Eating This Healthy Food More Than Once a Week Spikes Your Cancer Risk
You don’t need to cut it out of your diet—but you’ll want to watch your intake.
An estimated 20 percent of Americans will develop skin cancer by their 70th birthday, making it the most common cancer in the U.S. However, it's also one of the most preventable types of cancer. Things like limiting your sun exposure, always wearing sunscreen, covering up when possible, and avoiding tanning beds are all good ways to protect your skin, as your dermatologist has likely cautioned you. Monthly self-checks to identify any new or questionable moles or growths are also highly recommended. But preventing skin cancer goes beyond the surface, and what you eat can also play a role. Read on to discover which specific food—usually considered to be healthy—has been linked to a higher risk for developing skin cancer.
Various foods can impact your skin cancer risk.

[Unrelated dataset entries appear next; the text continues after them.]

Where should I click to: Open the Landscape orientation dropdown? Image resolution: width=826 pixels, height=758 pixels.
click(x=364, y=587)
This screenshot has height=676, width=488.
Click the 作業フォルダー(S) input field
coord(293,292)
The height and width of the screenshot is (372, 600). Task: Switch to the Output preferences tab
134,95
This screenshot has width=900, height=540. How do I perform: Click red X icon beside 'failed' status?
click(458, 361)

While there's no magic pill or supplement you can take to prevent skin cancer, certain foods have been shown to decrease your risk of the disease. "There are definitely foods that we eat that can boost our ability to protect our skin from the sun," Patricia Farris, MD, a dermatologist and fellow of the American Academy of Dermatology, told CNN.

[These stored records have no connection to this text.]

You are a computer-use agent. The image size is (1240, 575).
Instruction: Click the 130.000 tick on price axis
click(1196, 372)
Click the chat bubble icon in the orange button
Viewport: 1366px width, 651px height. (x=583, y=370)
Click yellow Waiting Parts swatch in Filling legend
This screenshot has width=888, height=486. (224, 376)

Foods like tomatoes and watermelon are rich in lycopene—an antioxidant that's been found to help protect against sunburns. Beta carotene, which we get from fruits and vegetables like carrots, sweet potatoes, and mangoes, is converted into vitamin A in the body and can also help reduce sun sensitivity.
One food, however, may actually be sabotaging your skin's health when eaten too frequently—even though it's known for having a multitude of other health benefits.

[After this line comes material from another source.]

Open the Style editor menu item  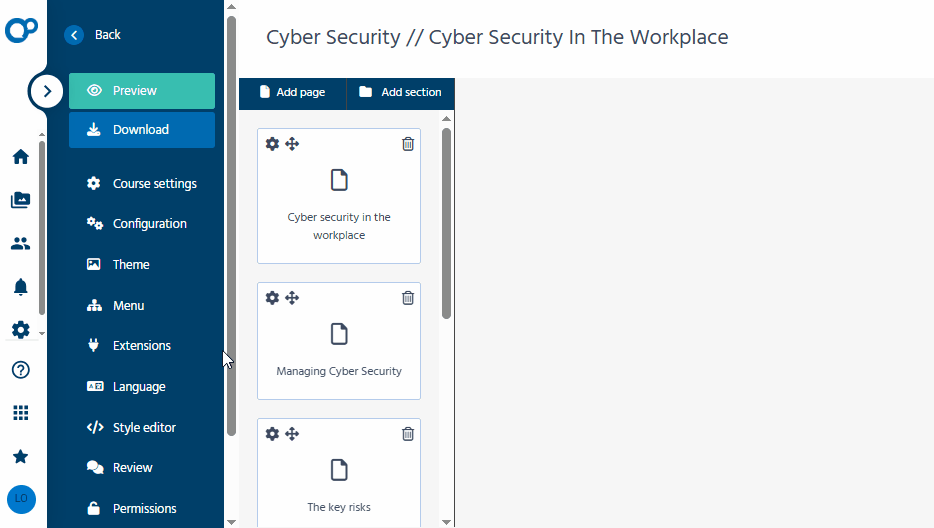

This popular food may increase your risk of melanoma.
A June 2022 study published in Cancer Causes & Control found a positive link between eating fish—specifically non-fried fish and tuna—and the risk of developing melanoma, which is the deadliest type of skin cancer.
The study included 491,367 Americans ages 50-71 who were part of the NIH-AARP Diet and Health Study—a research collaboration that began in the 1990s with the goal of examining the link between diet and cancer. Participants recorded their fish intake over the course of 15 years. The group who reported eating the most fish—an average of about 14 grams per day—were 20 percent more likely to develop malignant melanoma.
Various toxins found in fish are likely to blame.
Fish can absorb toxic chemicals from the water they live in, and when humans frequently consume contaminated fish over a long period of time, the health risks can be considerable. Authors of the new study believe this could have had a significant impact on their results.
"We speculate that our findings could possibly be attributed to contaminants in fish, such as polychlorinated biphenyls, dioxins, arsenic, and mercury," one of the study's co-authors, Eunyoung Cho, said in a statement. "Previous research has found that higher fish intake is associated with higher levels of these contaminants within the body and has identified associations between these contaminants and a higher risk of skin cancer."
It's important to note that the study did not specifically measure or investigate levels of mercury or other toxins in participants, so further research is needed.
For more health news sent directly to your inbox, sign up for our daily newsletter.
Don't swear off fish just yet.
The study proved to have other limitations as well. While it accounted for various demographic and lifestyle factors—including body mass index, physical activity, intake of alcohol and caffeine, smoking, family history of cancer, and estimated UV levels—it fell short in other areas.
"The investigators unfortunately did not account for many established risk factors, such as number of moles, hair color—red hair is an important one—number of past burns, or sun-protective behaviors, which really impair our ability to interpret this data," dermatologist Adam Friedman, MD, told Today.
Until more studies are conducted on the topic, it seems that the health benefits of fish might outweigh the drawbacks. To be safe, however, the recommendation set by the FDA of 8 ounces of fish per week is a good guideline for consumption.